Mesela temyiz mercii olan Yargıtay, HTS raporlarının kişiselleştirilmiş ve ayrıntılı analizlerle değerlendirilmesi gerektiğini belirtirken, sanığın olay tarihinde baz istasyonundan sinyal alıp almadığı, hattın sahibi ile kullanıcısının aynı kişi olup olmadığı gibi hususların ayrıntılı incelenmesi gerektiği yönünde hüküm tesis etmiştir.
Hatta Yargıtay 16. Ceza Dairesi, kolluk tarafından hazırlanan HTS analiz raporlarının, tarafsız bilirkişi raporu olarak kabul edilmeyeceğine hükmetmiş. Bunun yanında özellikle büyük şehirlerde aynı baz istasyonundan sinyal alınmasının tesadüfi olabileceğini, bu verilerin mahkûmiyet için yeterli delil sayılamayacağını belirtmiş. Gerekçe olarak da HTS kayıtlarının, kesin konum değil, yaklaşık bir bölgeyi göstermesi, aynı baz istasyonundan birden fazla cihaz sinyal verebileceği, bu nedenle sanıkların bir araya geldiği iddiası tek başına HTS ile kanıtlanamayacağı gösterilmiş.
Sonuç olarak kimi ilk derece kimi istinaf kimi Yargıtay hatta bazı AYM kararları, özellikle örgüt suçları gibi özel durumlarda, HTS raporlarının ayrıntılı analizi ve diğer delillerle bağlantılı olması gerektiğine dair çok sayıda karara imza atmış.

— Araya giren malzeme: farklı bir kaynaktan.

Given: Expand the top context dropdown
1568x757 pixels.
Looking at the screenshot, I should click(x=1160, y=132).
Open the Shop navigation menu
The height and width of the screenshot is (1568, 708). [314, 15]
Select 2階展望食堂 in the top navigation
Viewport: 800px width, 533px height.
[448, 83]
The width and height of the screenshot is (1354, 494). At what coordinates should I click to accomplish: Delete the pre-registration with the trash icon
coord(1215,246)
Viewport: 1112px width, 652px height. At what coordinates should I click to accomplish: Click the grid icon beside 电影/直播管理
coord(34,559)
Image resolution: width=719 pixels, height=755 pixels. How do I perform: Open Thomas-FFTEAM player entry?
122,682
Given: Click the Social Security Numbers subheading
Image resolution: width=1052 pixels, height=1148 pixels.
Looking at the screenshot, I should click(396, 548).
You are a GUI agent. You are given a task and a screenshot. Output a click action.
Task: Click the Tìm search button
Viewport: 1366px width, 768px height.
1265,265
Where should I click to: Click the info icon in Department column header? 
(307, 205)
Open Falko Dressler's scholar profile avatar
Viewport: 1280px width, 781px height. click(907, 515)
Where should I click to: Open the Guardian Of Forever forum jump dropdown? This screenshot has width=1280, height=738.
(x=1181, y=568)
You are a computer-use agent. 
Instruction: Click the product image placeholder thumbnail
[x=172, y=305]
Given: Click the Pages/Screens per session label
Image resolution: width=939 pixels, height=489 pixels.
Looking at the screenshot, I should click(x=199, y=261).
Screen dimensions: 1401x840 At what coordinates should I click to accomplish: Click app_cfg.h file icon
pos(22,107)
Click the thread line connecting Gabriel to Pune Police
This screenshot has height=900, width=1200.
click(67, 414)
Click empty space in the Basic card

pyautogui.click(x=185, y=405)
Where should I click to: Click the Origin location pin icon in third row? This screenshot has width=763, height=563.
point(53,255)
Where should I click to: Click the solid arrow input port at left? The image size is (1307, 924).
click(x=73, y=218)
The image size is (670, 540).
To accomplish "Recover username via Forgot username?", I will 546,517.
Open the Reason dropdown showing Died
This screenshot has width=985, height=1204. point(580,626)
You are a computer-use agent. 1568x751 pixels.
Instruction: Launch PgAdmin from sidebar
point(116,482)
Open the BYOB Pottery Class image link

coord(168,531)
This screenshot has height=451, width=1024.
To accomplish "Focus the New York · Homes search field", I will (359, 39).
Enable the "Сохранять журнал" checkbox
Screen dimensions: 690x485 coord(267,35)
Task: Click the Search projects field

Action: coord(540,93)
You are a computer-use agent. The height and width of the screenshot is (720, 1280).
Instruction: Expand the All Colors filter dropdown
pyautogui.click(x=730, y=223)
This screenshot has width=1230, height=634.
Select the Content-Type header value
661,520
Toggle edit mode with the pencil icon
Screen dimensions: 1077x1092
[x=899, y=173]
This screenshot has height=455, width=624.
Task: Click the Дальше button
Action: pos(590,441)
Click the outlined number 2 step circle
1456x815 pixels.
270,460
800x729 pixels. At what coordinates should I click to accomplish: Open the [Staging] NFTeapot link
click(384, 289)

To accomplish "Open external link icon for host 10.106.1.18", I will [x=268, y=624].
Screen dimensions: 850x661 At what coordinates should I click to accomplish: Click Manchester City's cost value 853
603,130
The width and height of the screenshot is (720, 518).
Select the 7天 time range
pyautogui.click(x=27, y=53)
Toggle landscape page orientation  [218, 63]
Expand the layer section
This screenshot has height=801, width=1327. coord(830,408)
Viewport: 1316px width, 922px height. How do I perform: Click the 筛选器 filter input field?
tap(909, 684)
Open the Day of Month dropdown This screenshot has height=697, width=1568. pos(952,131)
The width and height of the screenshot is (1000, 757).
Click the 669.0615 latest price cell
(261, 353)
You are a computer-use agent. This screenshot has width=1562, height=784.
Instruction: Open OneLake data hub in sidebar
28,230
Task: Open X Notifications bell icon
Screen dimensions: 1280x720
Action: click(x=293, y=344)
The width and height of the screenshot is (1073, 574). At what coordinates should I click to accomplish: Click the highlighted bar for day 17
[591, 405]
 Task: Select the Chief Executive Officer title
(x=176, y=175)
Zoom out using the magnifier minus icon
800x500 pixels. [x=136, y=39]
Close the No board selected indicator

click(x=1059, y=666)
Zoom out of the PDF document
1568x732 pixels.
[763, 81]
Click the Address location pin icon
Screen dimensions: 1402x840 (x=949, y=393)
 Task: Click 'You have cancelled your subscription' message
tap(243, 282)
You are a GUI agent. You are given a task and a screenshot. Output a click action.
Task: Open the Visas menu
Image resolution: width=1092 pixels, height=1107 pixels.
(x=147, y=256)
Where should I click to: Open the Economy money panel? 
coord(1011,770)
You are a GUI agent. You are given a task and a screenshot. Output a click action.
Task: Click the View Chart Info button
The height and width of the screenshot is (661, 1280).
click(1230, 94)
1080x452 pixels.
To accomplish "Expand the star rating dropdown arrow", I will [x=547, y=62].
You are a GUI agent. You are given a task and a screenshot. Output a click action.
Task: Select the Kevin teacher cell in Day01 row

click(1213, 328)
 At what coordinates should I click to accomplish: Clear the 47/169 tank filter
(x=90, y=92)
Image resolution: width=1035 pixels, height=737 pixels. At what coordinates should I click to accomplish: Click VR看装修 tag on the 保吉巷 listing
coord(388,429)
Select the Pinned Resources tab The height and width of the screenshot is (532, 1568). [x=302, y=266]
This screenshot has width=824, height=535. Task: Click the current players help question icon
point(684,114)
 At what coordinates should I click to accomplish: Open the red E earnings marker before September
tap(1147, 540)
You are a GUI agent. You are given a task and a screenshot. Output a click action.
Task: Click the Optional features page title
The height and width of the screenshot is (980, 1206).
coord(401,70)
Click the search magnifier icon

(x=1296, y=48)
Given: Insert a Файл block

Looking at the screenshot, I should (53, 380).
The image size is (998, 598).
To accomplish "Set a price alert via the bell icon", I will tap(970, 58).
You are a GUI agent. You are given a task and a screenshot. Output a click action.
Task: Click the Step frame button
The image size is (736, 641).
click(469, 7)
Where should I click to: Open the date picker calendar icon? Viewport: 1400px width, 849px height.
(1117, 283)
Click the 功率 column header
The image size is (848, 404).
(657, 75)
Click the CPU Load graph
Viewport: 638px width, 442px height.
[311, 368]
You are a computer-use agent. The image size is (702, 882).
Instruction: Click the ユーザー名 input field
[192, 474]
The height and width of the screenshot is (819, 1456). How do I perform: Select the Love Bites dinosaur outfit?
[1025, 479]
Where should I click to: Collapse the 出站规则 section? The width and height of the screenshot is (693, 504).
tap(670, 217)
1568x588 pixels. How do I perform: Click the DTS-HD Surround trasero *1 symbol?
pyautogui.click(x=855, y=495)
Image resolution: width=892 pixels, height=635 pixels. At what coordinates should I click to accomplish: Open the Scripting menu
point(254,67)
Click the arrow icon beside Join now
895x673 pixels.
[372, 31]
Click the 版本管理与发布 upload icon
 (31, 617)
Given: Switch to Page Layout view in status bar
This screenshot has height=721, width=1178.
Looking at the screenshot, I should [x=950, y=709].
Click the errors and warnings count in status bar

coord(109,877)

Yazımın girişinde de vurguladığım gibi bütün bu kararlar geçmişte yaşadığımız kimi kamuoyuna malolmuş soruşturma, kovuşturma ve dava süreçlerinin güvenilirliğini sarsan, bu süreçlere dair kamuoyu desteğini minimize eden hukuksuzlukların önüne geçmek için ve adil yargılanma hakkının en üst seviyede korunması gerekçesiyle alınmış kararlar.
Önümüzde böyle bir tablo ve geçmişten gelen tecrübeler varken benzer hatalar İBB’ye yönelik yolsuzluk soruşturmasında tekrarlanmamalı. Özellikle medya bu konuda en üst seviyede sorumlulukla hareket etmeli.
Ne yazık ki bu yönde ilk falso verildi. Hem de listede ismi geçen bazı isimlerle ilgili İBB soruşturmasına gerek kalmaksızın taraflı tarafsız herkesin kani olduğu “fonlanma” inancı bile bir ölçüde sarsıldı bu falso ile.
Malumunuz dün (18 Mayıs 2025) medyada ve dijital mecrada ve sosyal ağlarda, bir takım HTS raporlarına dayanılarak, bazı muhalif gazetecilerin, Ekrem İmamoğlu’nun en yakın adamlarından tutuklu Murat Ongun ve onun arkadaşı da olan firari Emrah Bağdatlı ile görüştükleri haberlerine imza atıldı.
Mesela;
- Barış Pehlivan'ın Murat Ongun ile 17 kez görüştüğü, Pehlivan'ın, Emrah Bağdatlı'nın bulunduğu toplantılara da katıldığı,
- Gazeteci Nevşin Mengü’nün Murat Ongun ile bir yıl içinde 10'dan fazla görüştüğü aynı zamanda firari Emrah Bağdatlı ile de görüşmesinin bulunduğu,
- Medyascope'un kurucusu gazeteci Ruşen Çakır’ın tutuklu Murat Ongun ve firari Emrah Bağdatlı ile görüşmelerinin tespit edildiği,
- OdaTV kurucusu Soner Yalçın’ın, tutuklu Murat Ongun ve firari Emrah Bağdatlı hayatın olağan akışına aykırı telefon ve yüz yüze görüşme trafiğinin ortaya çıktığı
- Gazeteci Şaban Sevinç'in tutuklu Murat Ongun ve firari Emrah Bağdatlı ile birçok kez görüşme gerçekleştirdiğinin ortaya çıktığı,
- İstanbul Cumhuriyet Başsavcılığının Çıkar Amaçlı İmamoğlu Suç Örgütüne yönelik soruşturmasında Batuhan Çolak'ın, zarf içinde para dağıtan İmamoğlu'nun çantacısı firari Emrah Bağdatlı ile görüşmeleri tespit edildi.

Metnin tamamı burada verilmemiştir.